Then that shattering, awful day when he was taken out of class at Grammar school and told his grandfather had died suddenly of a heart attack that morning. The world collapsed around him. Events swirled. There were recollections of being taken to a school friend’s house and his friend’s mother fussing around him as he had sat numb and mute, staring ahead. They housed him until his future could be settled. Then the solicitor requesting that he attend his offices in Worcester, and being told he had inherited his grandfather’s house; surprising, as he always thought they were in a rented cottage. Apparently it had been left from one generation to the next, for over 250 years. Tom being only sixteen, the solicitor had been appointed his guardian, by direction of his grandfather’s will. Tom was allowed to go back to the cottage; there were neighbours who vouched for his competence and who agreed to look out for him, which they did with a thoughtful distance. Tom was older than his years, his neighbours had said, more serious than people a decade older, and he didn’t seem to need them.
The reality was that the gaping void from his grandfather’s death had stunned him into a state of near automatism. The appalling realisation he would never see him again, never hear his voice, never speak to the man whose kindness had never once faltered had floored him; it was too painful to contemplate, and so Tom had withdrawn into himself. The old childhood anxieties flooded back, and he found himself questioning the idea of fault once more.
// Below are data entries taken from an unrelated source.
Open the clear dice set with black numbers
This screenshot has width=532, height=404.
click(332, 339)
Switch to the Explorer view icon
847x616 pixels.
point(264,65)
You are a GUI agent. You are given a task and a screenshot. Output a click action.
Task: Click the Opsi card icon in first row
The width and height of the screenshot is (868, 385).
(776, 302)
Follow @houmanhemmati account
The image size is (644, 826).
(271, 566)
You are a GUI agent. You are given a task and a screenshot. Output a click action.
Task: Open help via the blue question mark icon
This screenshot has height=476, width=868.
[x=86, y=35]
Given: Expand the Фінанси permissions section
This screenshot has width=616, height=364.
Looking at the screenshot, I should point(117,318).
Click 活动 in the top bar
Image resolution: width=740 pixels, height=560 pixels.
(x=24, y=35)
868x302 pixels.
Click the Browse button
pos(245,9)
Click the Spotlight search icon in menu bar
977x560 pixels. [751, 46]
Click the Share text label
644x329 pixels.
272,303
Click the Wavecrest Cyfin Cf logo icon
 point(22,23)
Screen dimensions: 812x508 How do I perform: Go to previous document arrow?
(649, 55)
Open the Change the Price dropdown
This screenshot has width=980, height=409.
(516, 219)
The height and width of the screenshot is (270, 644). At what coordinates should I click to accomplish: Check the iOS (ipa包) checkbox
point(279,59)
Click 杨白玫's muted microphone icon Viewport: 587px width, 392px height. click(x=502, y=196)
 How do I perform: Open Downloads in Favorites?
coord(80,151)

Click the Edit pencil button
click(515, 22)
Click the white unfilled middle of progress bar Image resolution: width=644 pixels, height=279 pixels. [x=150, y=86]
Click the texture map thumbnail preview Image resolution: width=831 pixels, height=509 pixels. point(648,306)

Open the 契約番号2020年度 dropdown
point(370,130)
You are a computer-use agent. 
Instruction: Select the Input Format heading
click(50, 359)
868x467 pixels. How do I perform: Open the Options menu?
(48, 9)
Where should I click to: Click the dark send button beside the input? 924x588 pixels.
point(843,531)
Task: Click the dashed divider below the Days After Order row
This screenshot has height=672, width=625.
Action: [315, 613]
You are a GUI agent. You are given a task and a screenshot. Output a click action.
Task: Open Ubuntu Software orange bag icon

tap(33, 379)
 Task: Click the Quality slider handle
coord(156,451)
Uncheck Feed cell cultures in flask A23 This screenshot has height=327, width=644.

Giving up school, as he could no longer afford to stay, he found a position on a farm as a labourer, on the farm of a man whose sister was friends with the mother of the school friend who had taken him in – it was that sort of place. The other farmhands referred to Tom as a ‘that stuck-up bastard’. To them, Tom was absurdly reserved. They’d yell ‘Tally Ho!’ as he walked past, or work in pointed silence when one of them was assigned to a task with him. Bit by bit Tom’s wavering confidence had crumbled, until he really did think, like the child who tried not to be noticed by his parents, that there was something profoundly wrong with him.
So, back in the trenches in early 1918, with a spiteful sleet cutting in from the east. Tom eased himself to a sitting position. The account had taken a long time, and Joss had sat quietly, listening.
‘I was left with a feeling of just being all wrong,’ Tom explained.
Joss shook his head. ‘You’re the most un-wrong person I know.’
‘Is that a word?’
‘What?’
‘Un-wrong.’
‘How could any child think that about themselves?’ Joss asked.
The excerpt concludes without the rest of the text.